Creators Could Be Killing Kickstarter
Most people contribute to crowdfunding campaigns to be a part of a process and to support creators they really believe in. By helping with that support and funding, backers usually end up being privy to certain perks or rewards. Ideally, these should be special—after all, they serve as nice, personal tokens from a development team showing their gratitude for helping them achieve their goal.
But as consumers, we’re suddenly being put in a tricky spot. In the game industry, creators and publishers are getting pushed to offer traditional pre-order bonuses, but in some cases, we’re starting to see pre-order bonuses that are nothing but recycled crowdfunding rewards.
To backers, this stings. The pride of helping fund someone’s passion simply isn’t there if everyone else can eventually have a piece of that pie, too. No matter how they’re acquired, behind-the-scenes documentary videos, “alpha” builds, and in-game perks aren’t exclusive anymore if everyone can have the same perks. Arguably, it’s even worse when, in a few instances, these pre-order bonuses are coming in cheaper than you could have initially gotten them with the crowdfunding campaign.
It could be viewed as a question of whether or not someone is willing to effectively pay a “crowdfunding surcharge” for early access, but again, occasionally the same “alpha” or “beta” access is being offered to everyone who pre-orders in the traditional sense.
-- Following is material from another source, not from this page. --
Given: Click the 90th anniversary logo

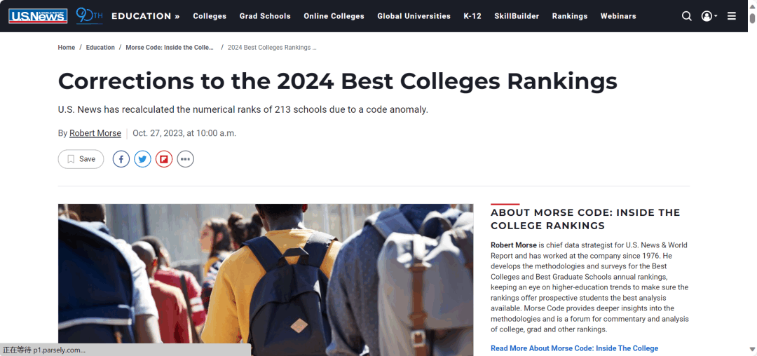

In another more specific example, contributors who helped fund a particular game’s development were offered a soundtrack and short story novella to accompany their copy of the game at a certain reward tier. Fast forward to the game’s impending launch, and a pre-order of the “digital deluxe” version could get you the same bonuses for eighteen dollars cheaper.
This isn’t a witch hunt; I love the community too much for that, and I won’t mention most of these games by name. But that’s a real example, and as these projects and ideas start to become reality, creators and consumers alike will be faced with more and more situations like these.
These could be a problems that, in the future, will drive people away from crowdfunding.
This isn’t to say that the situation is untenable; there’s good being done here. One of the earliest Kickstarter campaigns to make its mark was for funding further development of a game called Kentucky Route Zero. Technically, no reward tier actually offered the game as a reward, and even as the funding came to a close, showrunner Jake Elliot stated, “Since we don’t have a system in place to fulfill a lot of pre-orders, we’re just informally promising them to supporters over $40 for now.”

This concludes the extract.